The instrumentation used in the Examples: FT-IR: Thermo Nicolet 380 FT-IR with a SmartOrbi Diamond ATR accessory; 1H NMR: 500 MHz Bruker DRX500 or AV-500 NMR spectrometer; UV-Vis: Shimadazu Pharma Spec UV1700. Solvents: 99% pure, supplied by Sigma-Aldrich; Sonication was conducted at 42 kHz in a bath sonicator.
Although GO includes many carboxylic acid groups on its edges, the reactivity of these aromatic carboxylic acid groups is not high. To improve its linking efficiency with HA, some of these aromatic carboxylic acid groups on GO are converted to aliphatic aromatic carboxylic groups. See Scheme 1. In this step, some hydroxyl groups of GO are also converted to carboxylic groups (as illustrated above).
Graphene oxide (1.25 g, 250 mL of 5 mg/mL GO dispersion in de-ionized water; supplier: Goographene Inc.) was added to 250 mL of ultra-pure de-ionized water and stirred for 5 minutes. Sodium hydroxide pellets (3 g (0.075 moles; supplier: Sigma-Aldrich) were added in small solid portions to the mixture over 30 minutes. Once addition was complete, it was stirred for 1 hour at room temperature. Next the solution was ultrasonicated for 30 minutes, and then chloroacetic acid (3.54 g (0.0375 moles); supplier: Alfa Aesar) was added in small, solid portions over 20 minutes. The reaction mixture was then stirred for 18 hours at room temperature. The reaction mixture was acidified with hydrochloric acid (7 mL, 12N). The solution was then transferred to centrifuge tubes and centrifuged for 15 minutes at 5,000 rpm. The water layer was then decanted and more ultra-pure deionized water (˜30 mL) added to the tubes before re-centrifugation. This process was repeated 3 times. Methanol (˜30 mL) was added to the precipitated, modified graphene oxide remaining in the centrifuged tubes and centrifuged at 5,000 rpm for 15 minutes. This process was repeated 3 times. Once the methanol was decanted, the tubes were put under vacuum for 48 hours at room temperature for drying. A total of 0.926 g of modified graphene oxide was obtained. 1H NMR (500 MHz, D2O) δ: 4.173 (—CH2CO2H) ppm (diagnostic peak).
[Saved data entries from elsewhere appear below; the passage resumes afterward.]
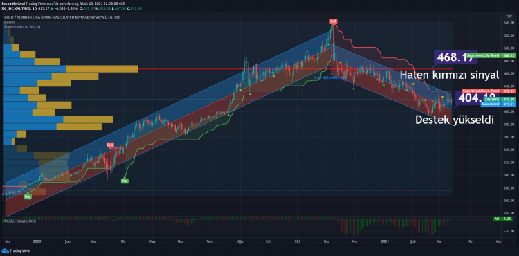Viewport: 519px width, 256px height.
Task: Click the Gold / Turkish Lira Gram chart title
Action: 62,17
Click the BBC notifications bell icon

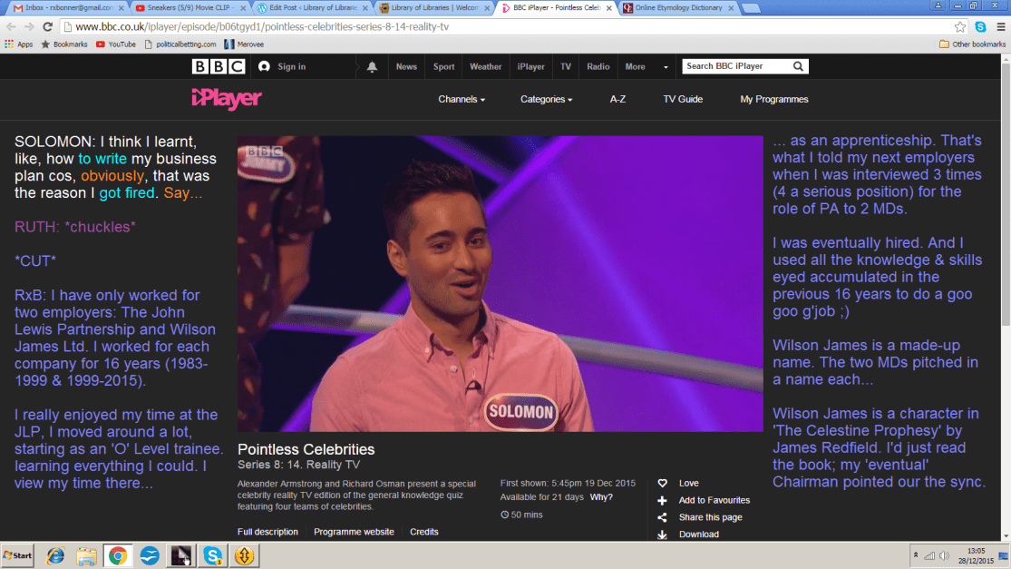372,66
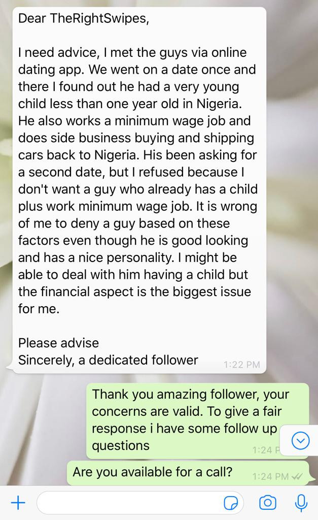Screen dimensions: 318x520
Task: Tap the partially hidden 1:24 timestamp behind chevron
Action: coord(266,450)
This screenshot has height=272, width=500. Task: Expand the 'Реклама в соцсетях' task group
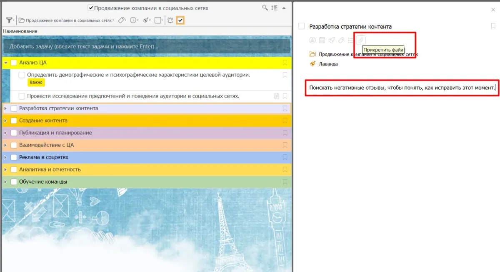[x=5, y=157]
FT-IR: 1593 cm−1, (C═C), UV-Vis λ: 268 nm.
The general procedure of derivatizing HA is shown in Scheme 2. Hyaluronic acid (100 mg, MW=10,000 (n=13.5 in the scheme), 0.00001 moles; supplier: Creativepegworks) in ultra-pure deionized water (20 mL) was stirred for 5 minutes at room temperature. 1-(3-Dimethylaminopropyl)-3-ethyl carbodiimide hydrochloride (EDC) (52 mg, 0.00027 moles, supplier: Alfa Aesar) was added to the mixture and stirred for 3 hours at room temperature. During this time, the pH of the solution was maintained at approximately 5 to 6 by small additions of 0.1N hydrochloric acid. This mixture was added dropwise to a separate mixture containing adipic dihydrazide (ADH) (17 mg, 0.00027 moles; supplier: Alfa Aesar) in 5 mL of ultra-pure deionized water at room temperature. Once the addition was complete, it was stirred at room temperature for 18 hours. The solution was then subjected to dialysis (MWC=3500) for 24 hours. The mixture was then lyophilized to obtain a white powder (100 mg). 1H NMR (500 MHz, D2O) δ: 2.4 (2H), 2.26 (2H), 1.66 (4H) ppm (diagnostic peaks). The substitution/loading degree was determined by the ratio of methylene hydrogens of adipic hydrazide to acetyl methyl protons of the Hyaluronic acid moiety. Integration indicated 30% coupling, resulting in approximately 8 substitutions. Coupling ranges were commonly 6-30%. A 6% coupling resulted in ˜1.6 carboxyl units substituted.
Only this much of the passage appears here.